AWS EC2 pretty much defined public cloud compute, and it continues to lead the industry with new technology and feature integration. The company announced a couple of new storage-optimized instances that each leverage the latest 3rd Generation AWS Nitro SSDs:

  • EC2 I8g Graviton4 Storage-Optimized Instances: A Graviton4-powered storage-optimized instance type for high-performance, low-latency storage workloads like transactional and NoSQL databases and real-time analytics – anywhere storage performance impacts the workload its supporting. It has a nice set of configuration options, supporting up to 96 vCPUs, 768 GiB of memory, and 22.5 TB of local NVMe SSD storage. AWS showed some impressive benchmarks which we may take a closer look in a more in-depth piece.
  • EC2 I7 Xeon-powered Storage-Optimized Instances: The new instance is targeted at I/O-intensive workloads like NoSQL databases, distributed file systems, and analytics, and support up to 192 vCPUs, 1.5 TiB of memory, and network speeds up to 100 Gbps. Advanced features like AVX-512 VP2INTERSECT for machine learning, AMX for deep learning, and 3x the EBS bandwidth enhance their versatility. Amazon says that this is “the highest storage density in the cloud” (we haven’t fact-checked that one).

Storage

It’s a truism that compute is only as fast the underlying storage (just ask the guys over at SNIA!), and AWS does a nice job of maintaining performance parity with nearly everyone in the storage industry, on-prem or cloud. That continues with some of today’s announcements:

  • Amazon FSx Intelligent-Tiering for FSx for OpenZFS, addressing the needs of customers migrating large on-premises data sets to the cloud. Data stored is fully elastic, requires no pre-provisioning, and remains instantly retrievable across multiple AWS AZs with up to 400K IOPS and 20 GB/s throughput per file system. We’re big fans of storage tiering to help control storage costs.
  • AWS Data Transfer Terminal is a secure physical location for rapid data uploads to the AWS Cloud. The first terminals are in Los Angeles and New York, with plans for global expansion. Customers can reserve time slots to upload large datasets directly to AWS services like S3 or EFS via high-throughput connections, significantly reducing data ingestion time. This also supports ingest from AWS Snowball devices. This is a much nicer, though far less cool, way of importing data than AWS’s old Snowball Snowmobile 18-wheeler. Time marches on.
  • Storage Browser for Amazon S3, an open-source UI component that developers can integrate into web applications, allowing authorized end users to browse, upload, download, copy, and delete data stored in Amazon S3. This one’s been needed for a while, and, with object storage fast becoming more dominant for streaming data and archive applications, it’ll be welcome.

More to Come

This isn’t all that AWS announced. The company made a wide range of announcements covering everything from enhanced Kubernetes and contain support to a richer array of observability options, with a few things in between. We’re still digesting some of that and will write about the bits we find most interesting.

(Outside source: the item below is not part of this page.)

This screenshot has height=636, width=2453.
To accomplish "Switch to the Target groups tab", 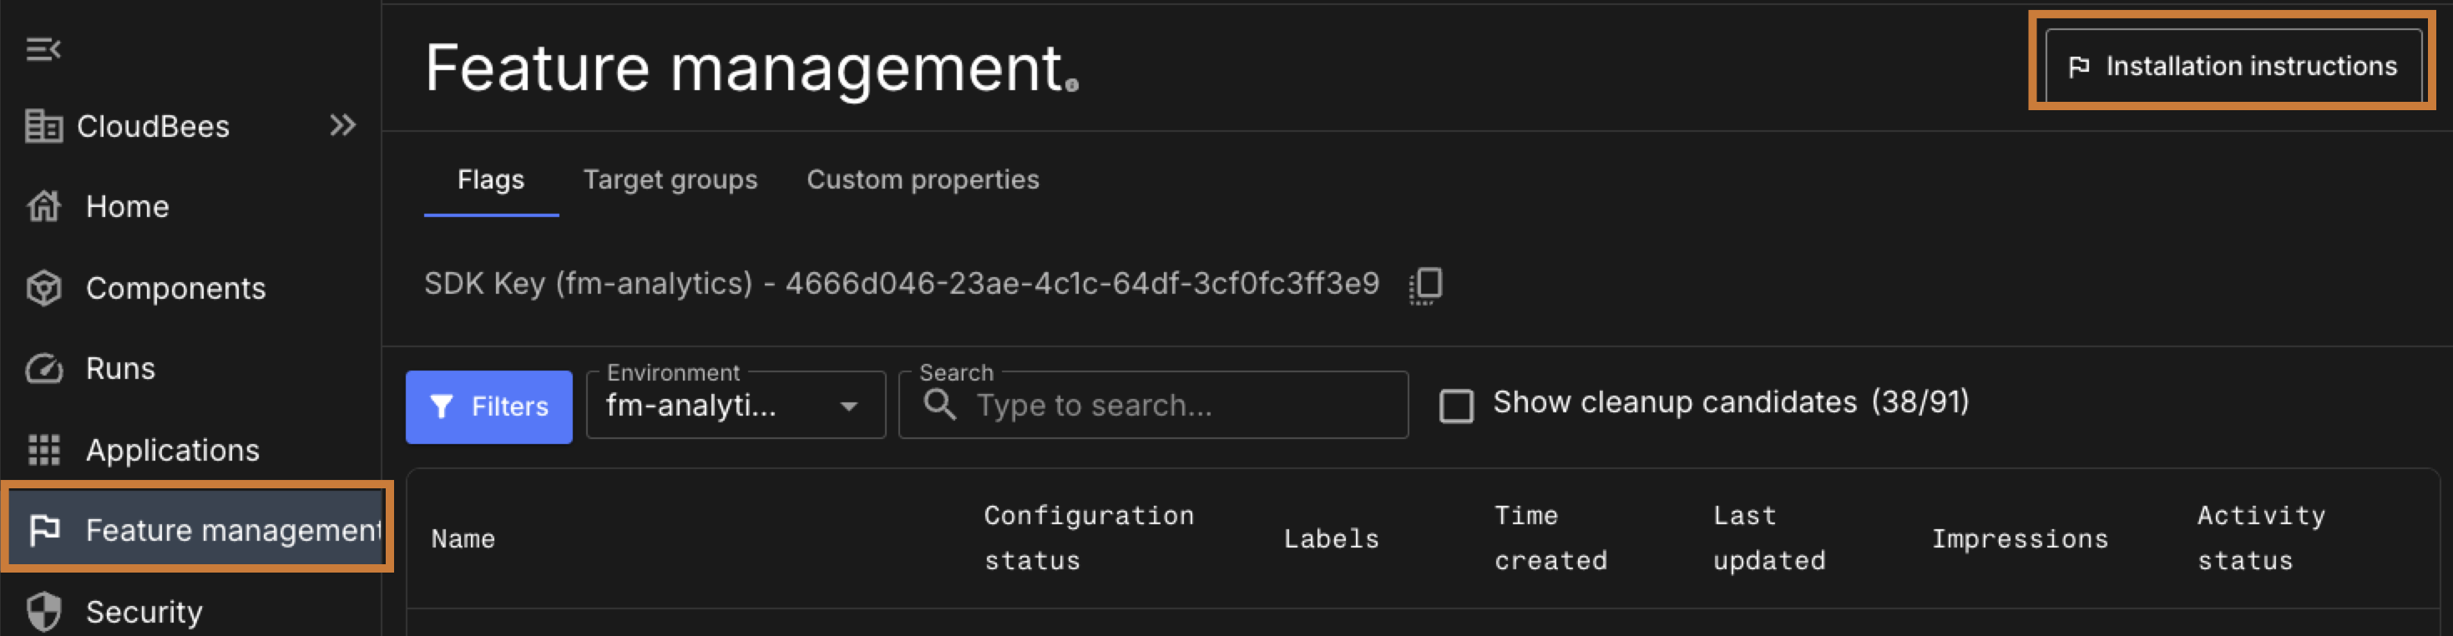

There’s more to come this week from AWS and its partners, and, once the event wraps, we’ll take a more detailed look at Amazon’s most impactful announcements. Stay tuned.

Disclosure: The author is an industry analyst, and NAND Research an industry analyst firm, that engages in, or has engaged in, research, analysis, and advisory services with many technology companies, which may include those mentioned in this article. The author does not hold any equity positions with any company mentioned in this article.